Highlights & Insights¶
- Information Theoretic Insight: Discrete tokens carry at most \(\log_2 v\) bits per step, whereas continuous tokens can pack \(B \cdot \log_2(v/B)\) bits—this argument elegantly explains why continuous tokens are more powerful.
- Theoretical Guarantee for \(1\) forward \(\approx\) \(K\) samples (Proposition 3): This is a powerful result that quantitatively links CoT2 to self-consistency, giving continuous tokens a clear practical interpretation.
- Scaling RL to continuous action spaces for LLMs: While traditional GRPO/PPO operates in discrete token spaces, CoT2's MTS strategy introduces controlled noise via "sample + average," making policy gradient methods applicable to continuous reasoning.
Limitations & Future Work¶
- Only validated on synthetic tasks (MNNS, ProntoQA, ProsQA); lacks testing on real-world NLP tasks or large-scale LLMs.
- Assumption 1 (Markov property + linear superposition) might not hold strictly in real-world Transformers.
- Continuous tokens cannot be directly interpreted as natural language, sacrificing the interpretability of CoT.
- Orthogonality of the embedding matrix \(\bm{E}\) affects superposition quality; in practice, embeddings might be highly correlated.
- Framework only outputs a discrete token at the final step; expansion is needed for multi-step discrete outputs (e.g., long-form answers).
Related Work & Insights¶
- vs COCONUT: Both utilize continuous thought, but COCONUT relies on hidden states without explicit multi-trajectory supervision; CoT2 fits trajectory distributions via CSFT, achieving better results.

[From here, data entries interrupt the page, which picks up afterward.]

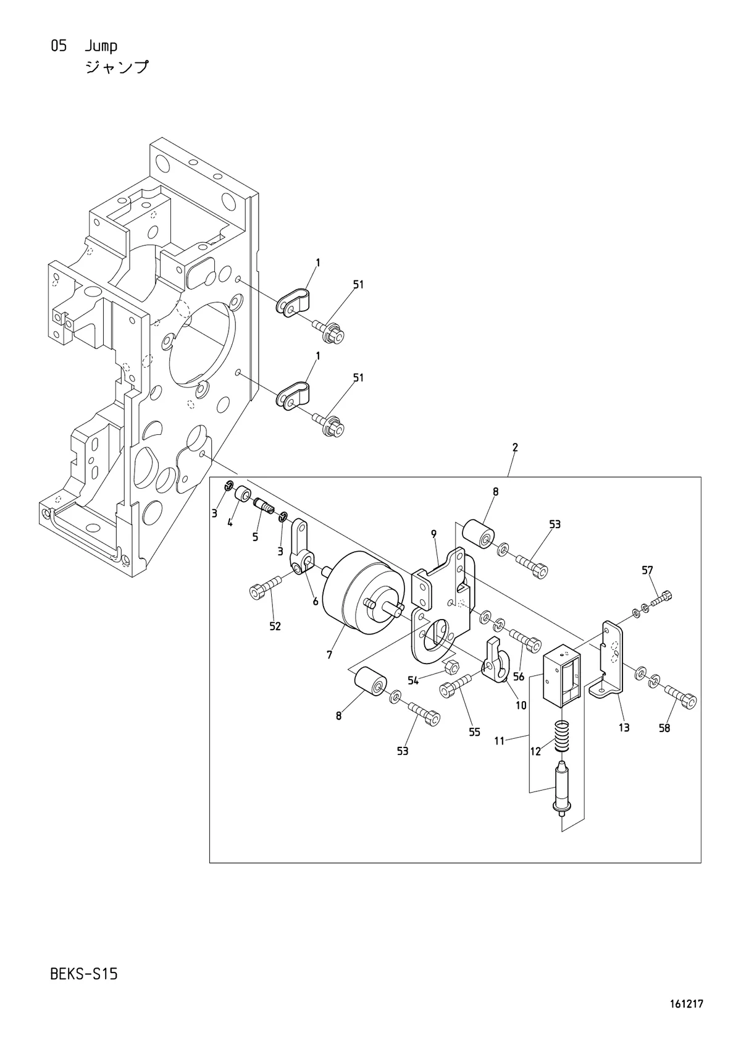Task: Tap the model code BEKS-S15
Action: [x=84, y=974]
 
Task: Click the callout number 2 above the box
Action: [x=515, y=447]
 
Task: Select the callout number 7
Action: [x=330, y=655]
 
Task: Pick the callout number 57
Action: [x=647, y=570]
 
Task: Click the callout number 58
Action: [x=664, y=728]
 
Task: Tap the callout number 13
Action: [x=624, y=727]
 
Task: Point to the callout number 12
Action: [x=535, y=752]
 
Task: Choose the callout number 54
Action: [x=413, y=681]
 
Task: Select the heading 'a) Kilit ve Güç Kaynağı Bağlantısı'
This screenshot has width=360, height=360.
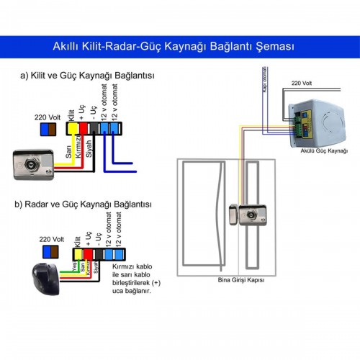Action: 88,75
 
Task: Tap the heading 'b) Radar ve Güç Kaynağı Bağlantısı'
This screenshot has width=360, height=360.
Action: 89,205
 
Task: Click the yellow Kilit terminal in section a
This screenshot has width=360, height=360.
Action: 73,128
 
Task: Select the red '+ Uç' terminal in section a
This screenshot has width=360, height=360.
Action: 83,128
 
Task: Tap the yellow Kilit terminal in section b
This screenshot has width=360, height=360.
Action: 77,253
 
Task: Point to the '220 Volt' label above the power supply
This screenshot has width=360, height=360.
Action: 301,84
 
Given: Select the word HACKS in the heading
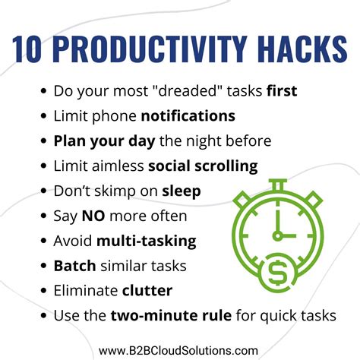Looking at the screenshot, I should pos(298,48).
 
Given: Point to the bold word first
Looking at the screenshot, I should pos(281,91).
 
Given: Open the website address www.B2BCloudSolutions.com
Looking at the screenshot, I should pos(180,349).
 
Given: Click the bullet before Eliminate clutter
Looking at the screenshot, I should pos(43,290).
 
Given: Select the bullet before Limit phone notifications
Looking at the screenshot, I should pos(43,116).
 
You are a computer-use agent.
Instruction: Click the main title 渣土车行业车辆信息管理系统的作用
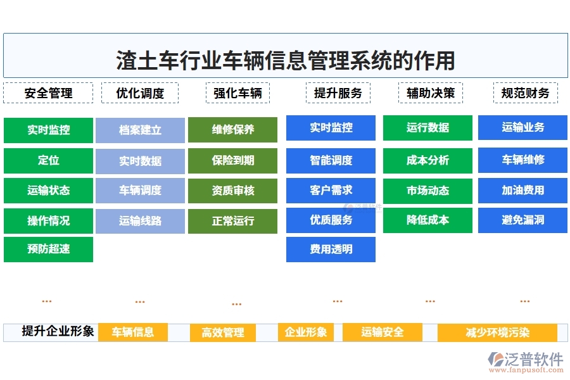(x=285, y=61)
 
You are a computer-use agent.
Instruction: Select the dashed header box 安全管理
(x=48, y=93)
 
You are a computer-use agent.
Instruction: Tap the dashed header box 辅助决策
(x=431, y=93)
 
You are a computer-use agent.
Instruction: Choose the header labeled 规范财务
(x=525, y=93)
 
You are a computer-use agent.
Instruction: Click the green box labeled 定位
(x=48, y=161)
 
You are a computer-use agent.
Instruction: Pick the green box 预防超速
(x=48, y=249)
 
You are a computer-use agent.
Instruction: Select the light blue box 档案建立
(x=140, y=130)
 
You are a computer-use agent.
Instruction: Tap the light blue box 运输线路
(x=140, y=221)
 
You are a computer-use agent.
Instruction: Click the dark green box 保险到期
(x=232, y=161)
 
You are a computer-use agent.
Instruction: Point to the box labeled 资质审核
(x=232, y=190)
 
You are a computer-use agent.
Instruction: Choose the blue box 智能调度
(x=331, y=161)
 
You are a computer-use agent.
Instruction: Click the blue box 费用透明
(x=331, y=250)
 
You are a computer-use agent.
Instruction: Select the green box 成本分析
(x=428, y=161)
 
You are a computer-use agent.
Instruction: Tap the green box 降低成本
(x=428, y=220)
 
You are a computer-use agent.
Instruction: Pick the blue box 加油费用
(x=522, y=190)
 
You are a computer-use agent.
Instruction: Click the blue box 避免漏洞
(x=522, y=220)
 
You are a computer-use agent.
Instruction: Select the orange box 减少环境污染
(x=497, y=332)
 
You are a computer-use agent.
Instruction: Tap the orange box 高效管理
(x=223, y=332)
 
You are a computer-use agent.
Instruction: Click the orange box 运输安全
(x=382, y=332)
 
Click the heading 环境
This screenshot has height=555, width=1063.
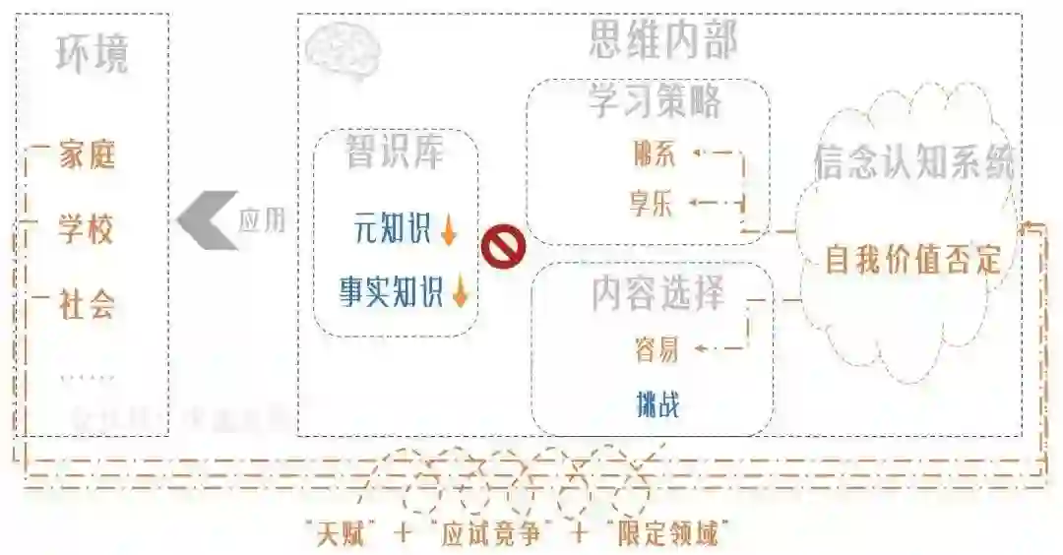point(92,55)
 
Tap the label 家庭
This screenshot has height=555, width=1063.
point(87,155)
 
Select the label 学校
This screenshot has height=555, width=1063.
point(87,230)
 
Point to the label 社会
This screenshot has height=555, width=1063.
point(87,305)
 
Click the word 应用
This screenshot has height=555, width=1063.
point(262,219)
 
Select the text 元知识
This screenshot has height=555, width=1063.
point(392,230)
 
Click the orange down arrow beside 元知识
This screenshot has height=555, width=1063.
point(449,231)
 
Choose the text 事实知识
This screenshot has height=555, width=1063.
point(392,292)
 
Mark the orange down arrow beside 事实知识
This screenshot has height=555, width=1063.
point(460,292)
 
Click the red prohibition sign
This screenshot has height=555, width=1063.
point(503,247)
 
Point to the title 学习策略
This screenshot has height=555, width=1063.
point(654,101)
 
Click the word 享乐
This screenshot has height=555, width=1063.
point(652,205)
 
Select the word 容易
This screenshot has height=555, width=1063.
point(657,349)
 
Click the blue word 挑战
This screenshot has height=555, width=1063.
point(657,403)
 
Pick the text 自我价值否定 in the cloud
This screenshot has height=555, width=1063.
point(913,260)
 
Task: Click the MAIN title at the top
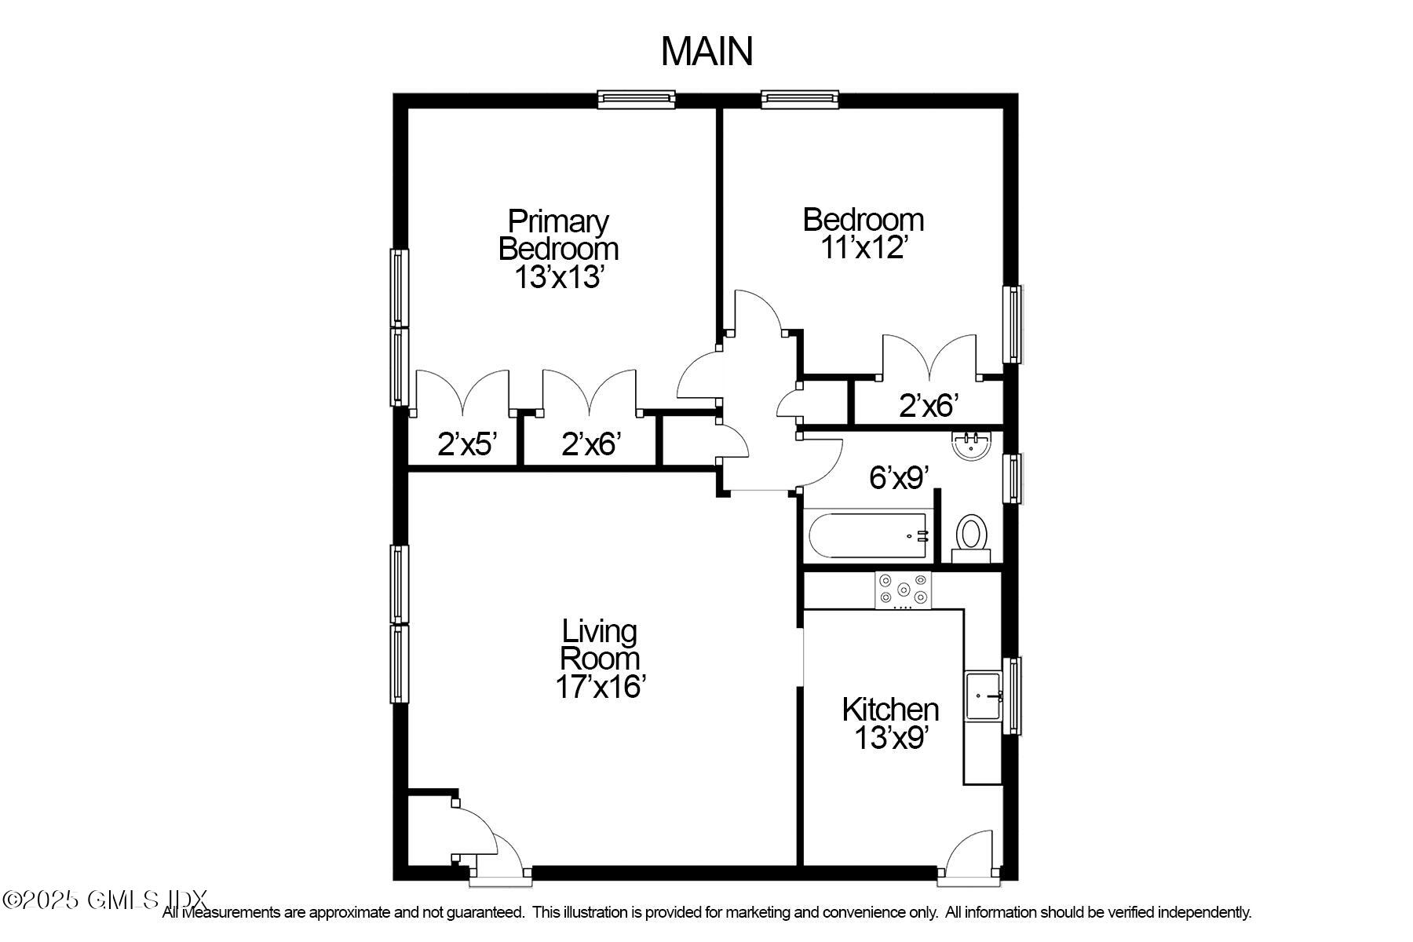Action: (x=706, y=52)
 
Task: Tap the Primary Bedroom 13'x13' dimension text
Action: (x=558, y=277)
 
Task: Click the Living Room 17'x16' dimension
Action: (x=601, y=686)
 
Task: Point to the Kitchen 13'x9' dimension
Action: (x=891, y=738)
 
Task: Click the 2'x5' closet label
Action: (x=467, y=445)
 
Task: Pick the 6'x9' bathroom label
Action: (x=899, y=477)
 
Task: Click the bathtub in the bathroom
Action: (x=868, y=536)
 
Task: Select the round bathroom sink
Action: (x=972, y=446)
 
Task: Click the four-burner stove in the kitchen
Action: (x=903, y=590)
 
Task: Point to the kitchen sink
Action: (x=983, y=695)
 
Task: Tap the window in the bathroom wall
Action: (x=1013, y=477)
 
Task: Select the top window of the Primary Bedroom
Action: (x=636, y=98)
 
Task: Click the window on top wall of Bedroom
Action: (x=800, y=98)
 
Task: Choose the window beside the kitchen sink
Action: (x=1013, y=696)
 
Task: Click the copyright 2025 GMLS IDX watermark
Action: (x=104, y=900)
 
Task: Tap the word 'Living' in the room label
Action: (x=599, y=631)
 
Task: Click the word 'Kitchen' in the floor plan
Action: (x=890, y=710)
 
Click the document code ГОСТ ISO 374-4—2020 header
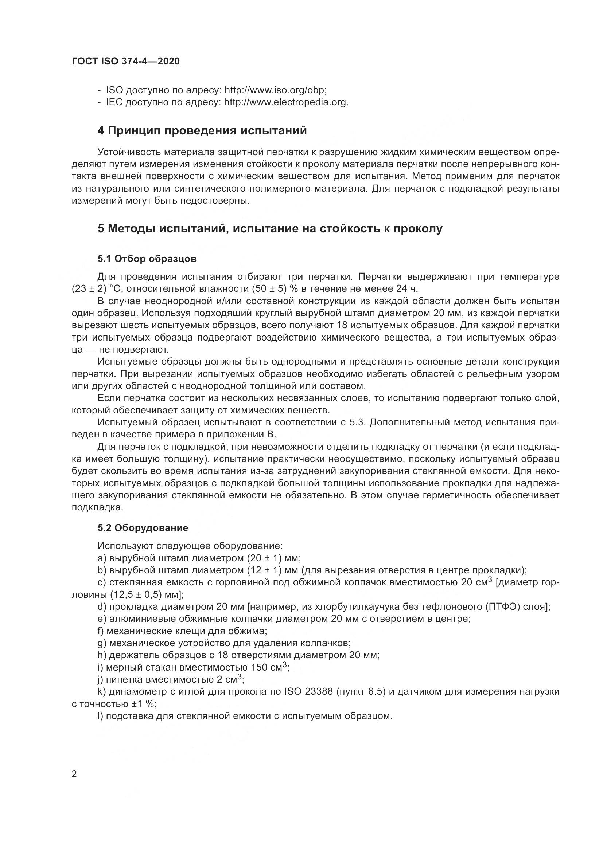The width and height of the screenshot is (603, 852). (x=125, y=62)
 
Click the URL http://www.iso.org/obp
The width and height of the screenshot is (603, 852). (x=276, y=90)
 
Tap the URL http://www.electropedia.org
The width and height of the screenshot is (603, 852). (x=286, y=102)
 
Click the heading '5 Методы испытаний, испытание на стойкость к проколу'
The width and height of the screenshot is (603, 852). (x=270, y=229)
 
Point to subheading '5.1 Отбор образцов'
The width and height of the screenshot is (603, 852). (x=147, y=259)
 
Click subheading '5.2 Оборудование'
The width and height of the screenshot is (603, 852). (x=143, y=528)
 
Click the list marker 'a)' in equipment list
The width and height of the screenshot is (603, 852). (x=102, y=558)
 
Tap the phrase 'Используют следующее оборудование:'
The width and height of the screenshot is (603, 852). (x=190, y=546)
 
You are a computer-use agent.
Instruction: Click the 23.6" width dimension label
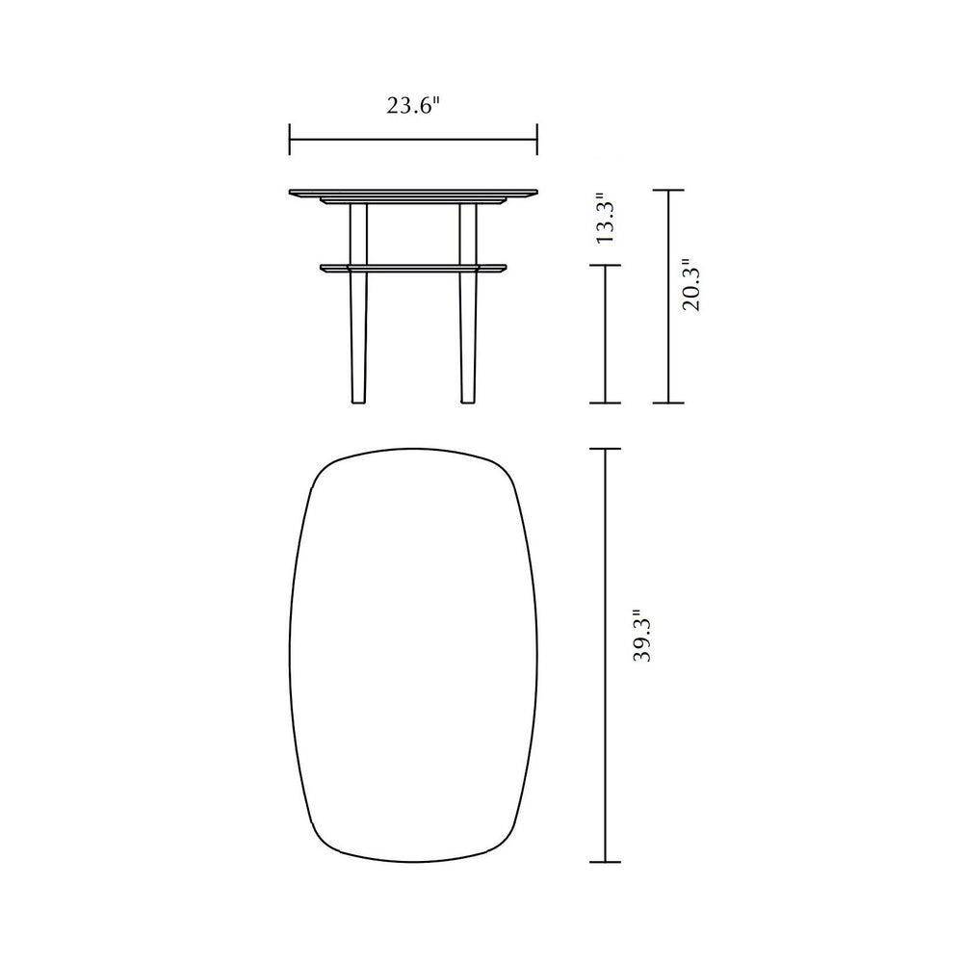(x=414, y=105)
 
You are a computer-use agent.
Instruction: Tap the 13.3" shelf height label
(x=606, y=220)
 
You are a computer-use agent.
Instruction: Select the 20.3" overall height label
(x=690, y=284)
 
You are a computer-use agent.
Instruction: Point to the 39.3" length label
(x=641, y=636)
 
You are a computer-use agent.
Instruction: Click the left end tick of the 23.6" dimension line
(x=290, y=140)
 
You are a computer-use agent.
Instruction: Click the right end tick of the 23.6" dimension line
(x=537, y=140)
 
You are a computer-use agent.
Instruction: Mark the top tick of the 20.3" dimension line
(x=667, y=191)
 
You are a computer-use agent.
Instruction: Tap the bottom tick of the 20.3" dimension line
(x=667, y=403)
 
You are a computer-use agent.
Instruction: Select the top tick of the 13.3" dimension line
(x=606, y=266)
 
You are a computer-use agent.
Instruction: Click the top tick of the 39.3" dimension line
(x=606, y=449)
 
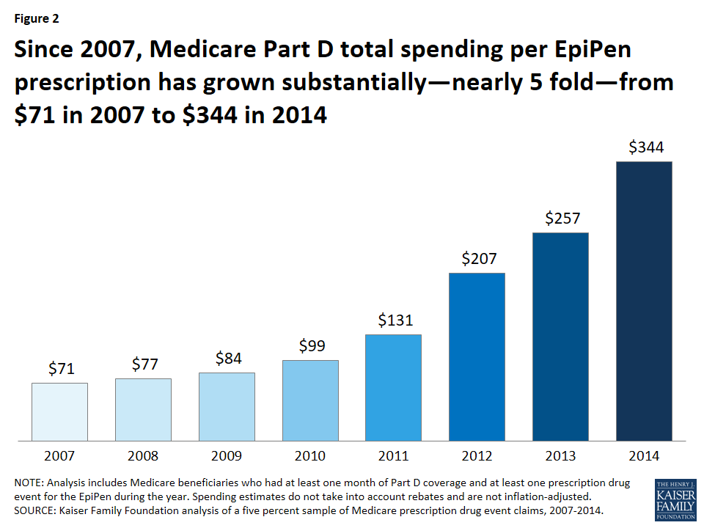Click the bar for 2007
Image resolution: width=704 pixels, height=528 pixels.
pyautogui.click(x=59, y=411)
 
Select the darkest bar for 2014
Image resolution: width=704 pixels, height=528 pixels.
pyautogui.click(x=644, y=301)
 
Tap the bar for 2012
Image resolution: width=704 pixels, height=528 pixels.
pyautogui.click(x=477, y=356)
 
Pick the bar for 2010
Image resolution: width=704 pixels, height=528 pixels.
pyautogui.click(x=310, y=400)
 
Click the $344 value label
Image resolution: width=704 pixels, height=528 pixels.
pyautogui.click(x=646, y=147)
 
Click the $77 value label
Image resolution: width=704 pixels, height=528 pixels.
pyautogui.click(x=144, y=364)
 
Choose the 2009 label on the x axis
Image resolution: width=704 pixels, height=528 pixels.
pyautogui.click(x=227, y=456)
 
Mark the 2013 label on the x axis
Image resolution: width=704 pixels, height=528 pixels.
pyautogui.click(x=560, y=456)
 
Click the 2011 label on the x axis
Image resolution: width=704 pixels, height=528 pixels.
pyautogui.click(x=394, y=456)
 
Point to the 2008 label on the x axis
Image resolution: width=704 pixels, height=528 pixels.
pyautogui.click(x=143, y=456)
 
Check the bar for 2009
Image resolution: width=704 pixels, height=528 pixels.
pyautogui.click(x=227, y=406)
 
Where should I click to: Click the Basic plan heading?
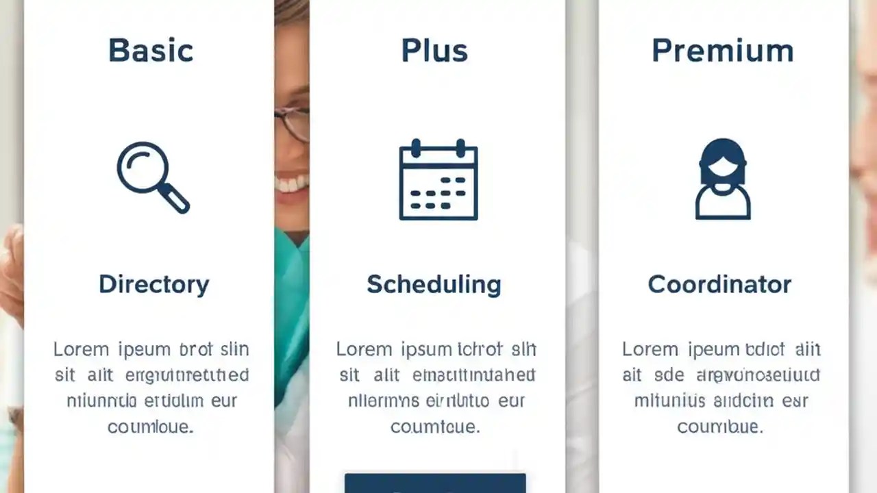tap(151, 51)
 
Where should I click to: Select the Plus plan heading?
tap(434, 51)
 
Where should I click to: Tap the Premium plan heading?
tap(722, 51)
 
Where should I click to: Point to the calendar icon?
tap(438, 180)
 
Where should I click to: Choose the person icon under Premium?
tap(723, 179)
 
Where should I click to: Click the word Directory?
tap(153, 284)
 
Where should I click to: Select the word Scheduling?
tap(434, 284)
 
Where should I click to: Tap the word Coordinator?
tap(719, 284)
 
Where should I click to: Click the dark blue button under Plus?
tap(435, 483)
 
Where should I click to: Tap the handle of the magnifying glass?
tap(175, 199)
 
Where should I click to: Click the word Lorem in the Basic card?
tap(81, 349)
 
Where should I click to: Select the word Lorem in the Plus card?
tap(363, 349)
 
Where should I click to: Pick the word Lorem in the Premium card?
tap(650, 349)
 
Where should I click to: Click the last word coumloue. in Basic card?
tap(150, 427)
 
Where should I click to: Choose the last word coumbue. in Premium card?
tap(719, 427)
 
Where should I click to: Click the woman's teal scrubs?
tap(291, 301)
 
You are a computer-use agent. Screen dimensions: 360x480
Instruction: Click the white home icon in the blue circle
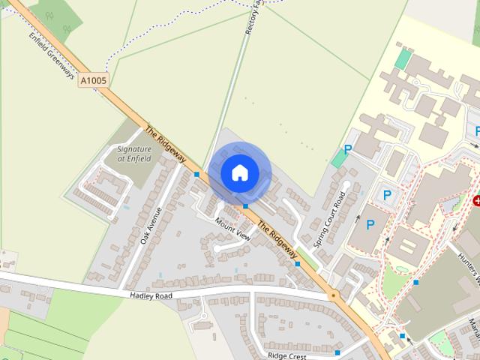(x=238, y=172)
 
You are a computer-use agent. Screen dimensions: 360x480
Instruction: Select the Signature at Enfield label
(x=135, y=154)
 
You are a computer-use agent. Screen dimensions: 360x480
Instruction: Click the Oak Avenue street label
(x=151, y=226)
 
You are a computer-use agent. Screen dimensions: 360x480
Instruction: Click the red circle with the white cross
(x=476, y=201)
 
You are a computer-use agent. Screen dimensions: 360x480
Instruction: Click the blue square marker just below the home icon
(x=245, y=206)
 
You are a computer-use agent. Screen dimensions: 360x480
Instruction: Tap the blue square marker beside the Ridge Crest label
(x=338, y=352)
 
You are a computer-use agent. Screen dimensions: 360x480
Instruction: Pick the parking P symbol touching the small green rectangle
(x=347, y=150)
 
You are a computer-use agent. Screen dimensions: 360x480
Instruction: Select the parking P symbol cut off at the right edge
(x=476, y=131)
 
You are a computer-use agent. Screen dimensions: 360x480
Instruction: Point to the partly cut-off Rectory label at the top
(x=252, y=18)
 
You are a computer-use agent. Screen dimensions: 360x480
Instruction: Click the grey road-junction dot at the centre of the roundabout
(x=332, y=297)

- vs Self-Consistency: Self-consistency requires \(K\) samples and majority voting; CoT2 achieves equivalent results in one forward pass, improving efficiency by \(K\) times.
- vs Latent Reasoning (Coconut/Quiet-STaR): These focus on internalizing reasoning in latent space but lack the information-theoretic guarantees and explicit multi-path parallelism of CoT2.
Rating¶
- Novelty: ⭐⭐⭐⭐⭐ Information-theory driven continuous reasoning + parallel tracking; solid theoretical contribution.
- Experimental Thoroughness: ⭐⭐⭐ Limited to synthetic tasks; lacks large-scale LLM validation.
- Writing Quality: ⭐⭐⭐⭐⭐ Clear theoretical derivation, intuitive explanations, and well-designed visuals.
- Value: ⭐⭐⭐⭐ Excellent contribution to the theoretical understanding of continuous reasoning, though practical utility requires further verification.